その後、反応液にイソプロピルアルコール92.0gを加えて内温60℃で1時間撹拌を継続した。反応マスをLC分析した結果、フルオレノン残存量が13.6%、スピロ[フルオレン9,9’−(2’,7’―ジヒドロキシキサンテン)]が49.8%、多量体17.7%であった。次に純水230gを加えて反応生成物(スピロ[フルオレン−9,9’−(3’,6’−ジヒドロキシキサンテン)])を析出させ、室温まで冷却した後、濾過、乾燥することにより、スピロ[フルオレン9,9’−(2’,7’―ジヒドロキシキサンテン)]の橙色結晶32.1g(収率69.0%、純度60.1%)を得た。
【0035】
(比較例3)
攪拌器、冷却器、および温度計を備えたガラス製反応器に、トルエン23.0g(0.25モル)、レゾルシン138.0g(1.26モル)、フルオレノン23.0g(0.13モル)およびドデシルメルカプタン1.26g(0.006モル)を仕込み、内温85℃まで昇温し、溶解した。
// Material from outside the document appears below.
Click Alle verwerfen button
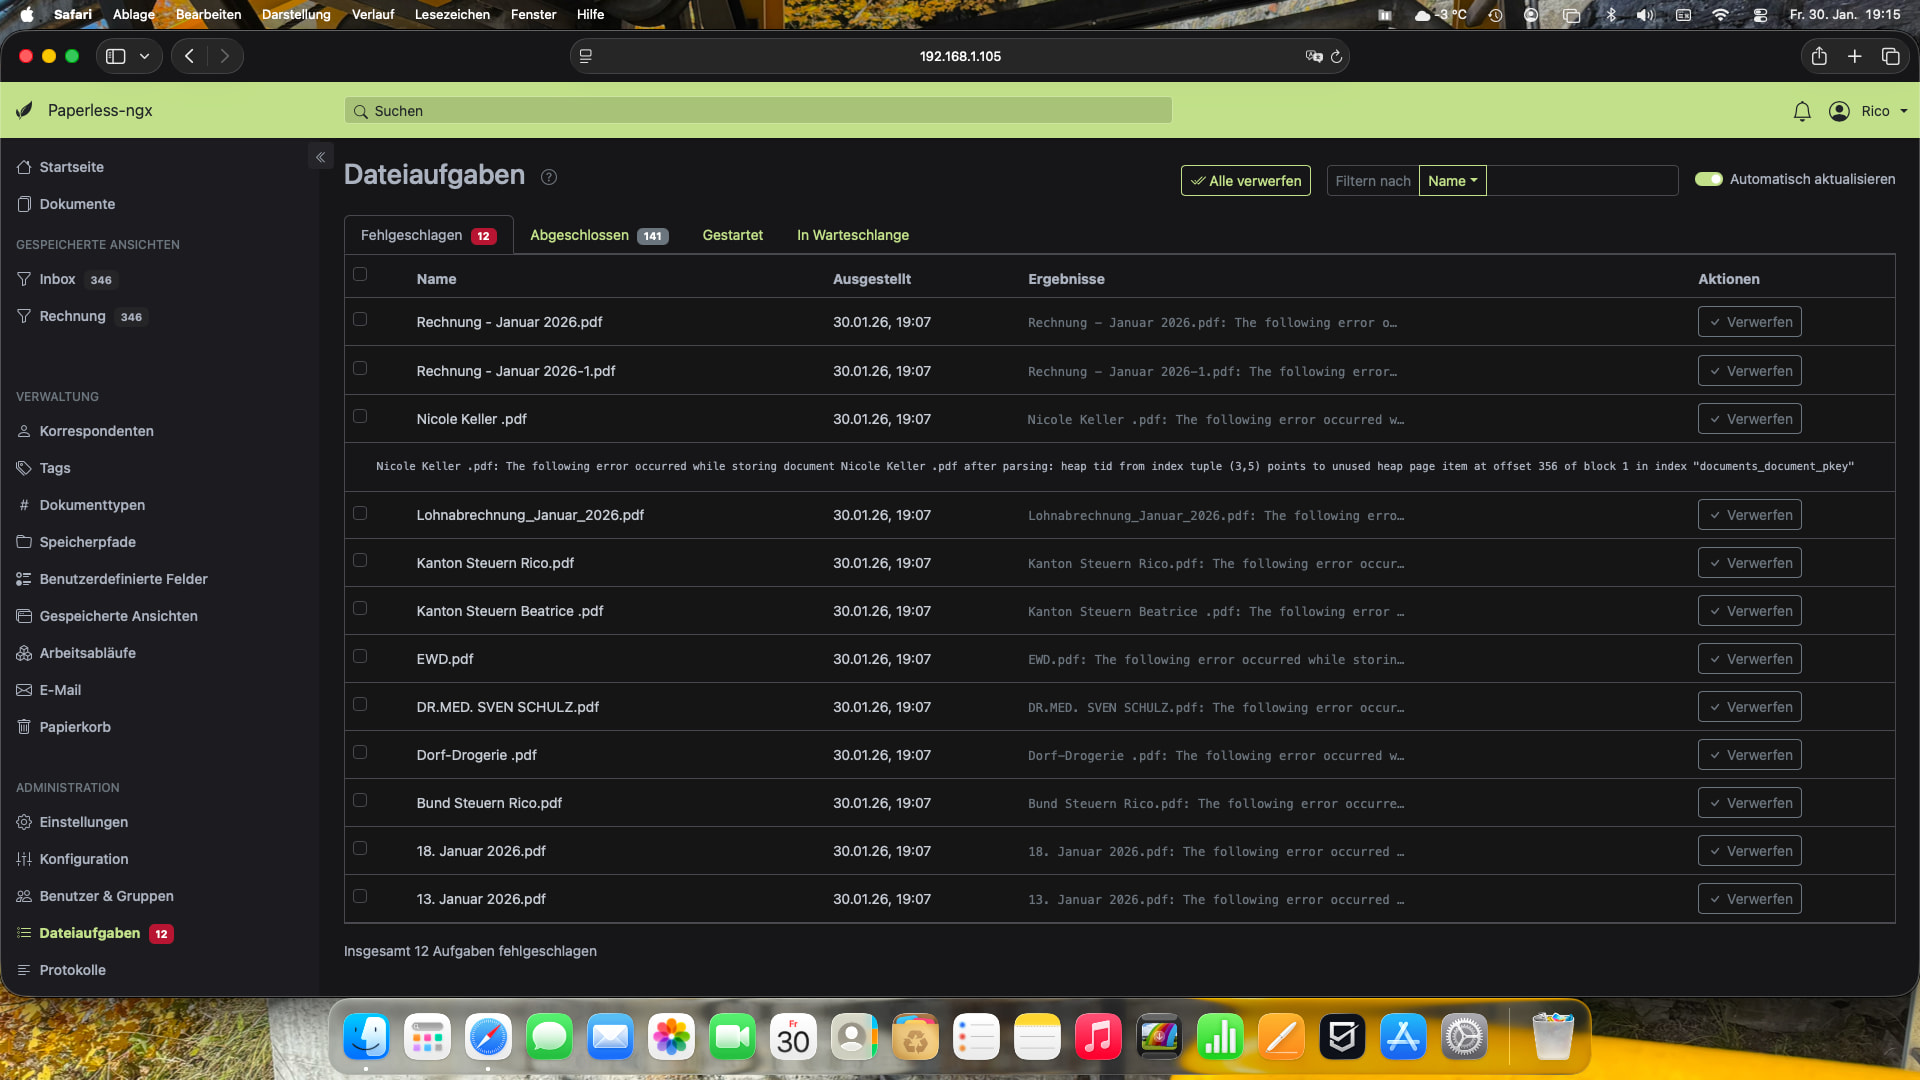pos(1245,181)
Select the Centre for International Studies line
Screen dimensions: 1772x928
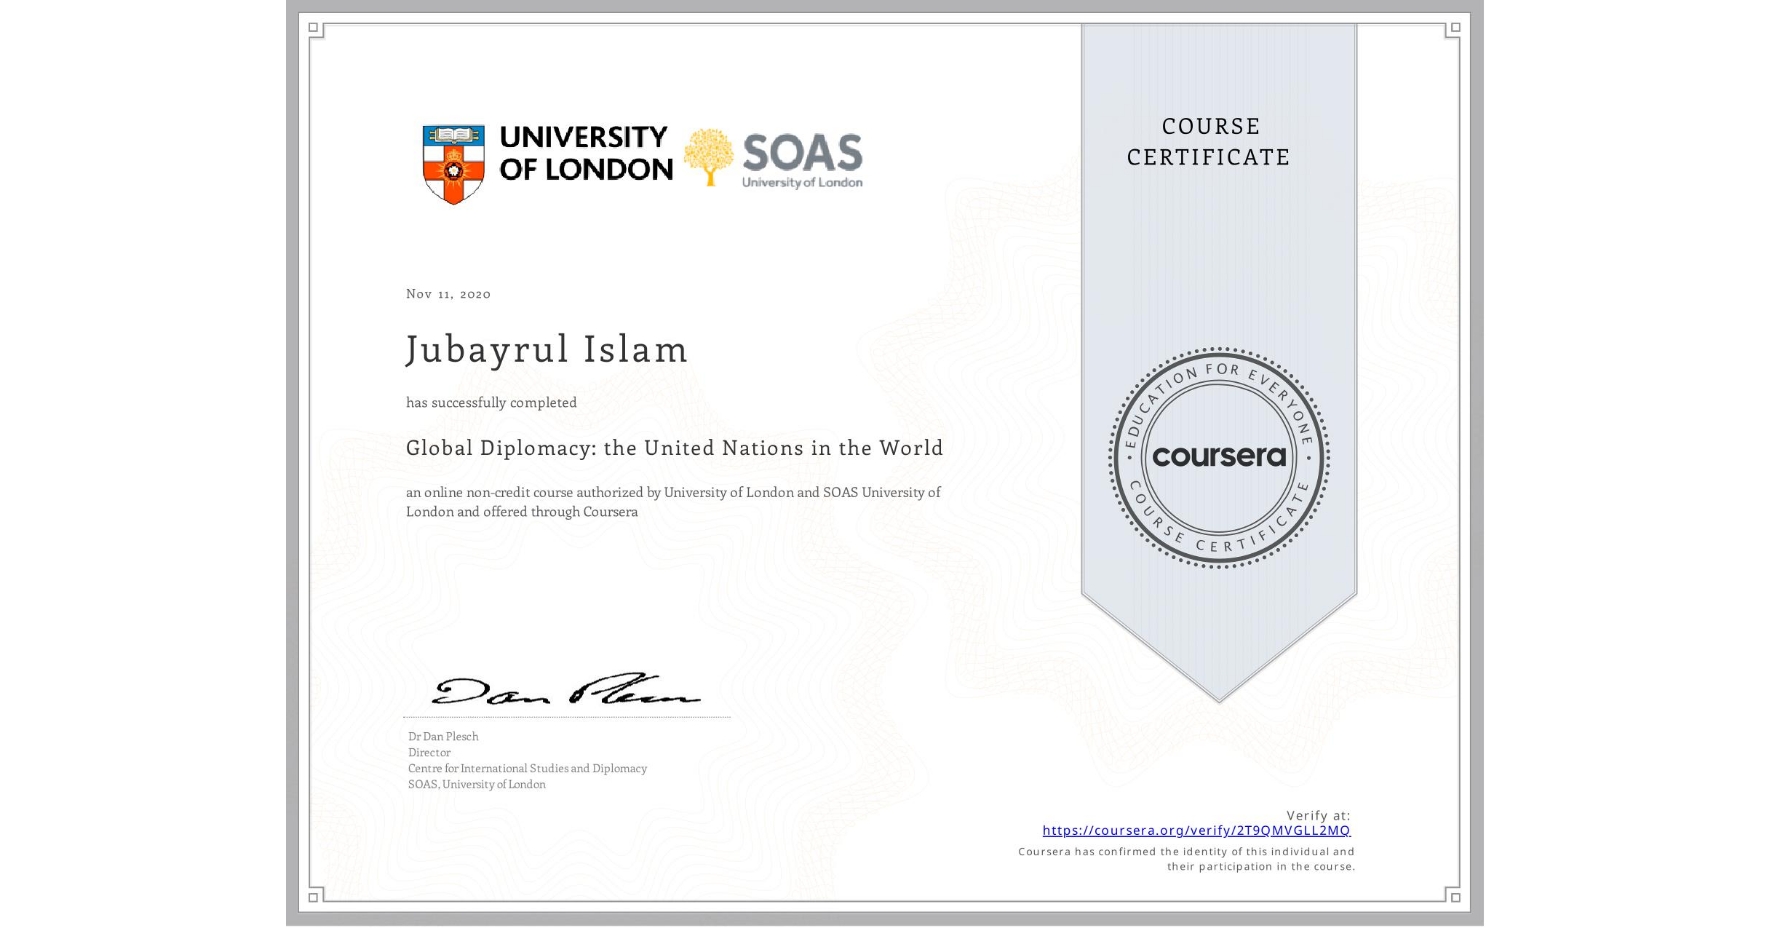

次に、35%塩酸40.0gを30分間かけて滴下した。その後、内温85℃で12時間反応した結果、フルオレノン残存量が2.4%、スピロ[フルオレン9,9’−(2’,7’―ジヒドロキシキサンテン)]が50.2%、多量体15.1%であった。
【0036】
(比較例4)
攪拌器、冷却器、および温度計を備えたガラス製反応器に、トルエン69.0g(0.75モル)、レゾルシン138.0g(1.26モル)、フルオレノン23.0g(0.13モルおよびドデシルメルカプタン1.26g(0.006モル)を仕込み、内温55℃まで昇温し、溶解した。次に、98%硫酸38.7gを30分間かけて滴下した。その後、内温55℃で20時間反応しても、フルオレノンが23%程度残存していることを確認した。この段階で反応マスを分析したところ、スピロ[フルオレン9,9’−(2’,7’―ジヒドロキシキサンテン)]が30.3%、多量体8.9%であった。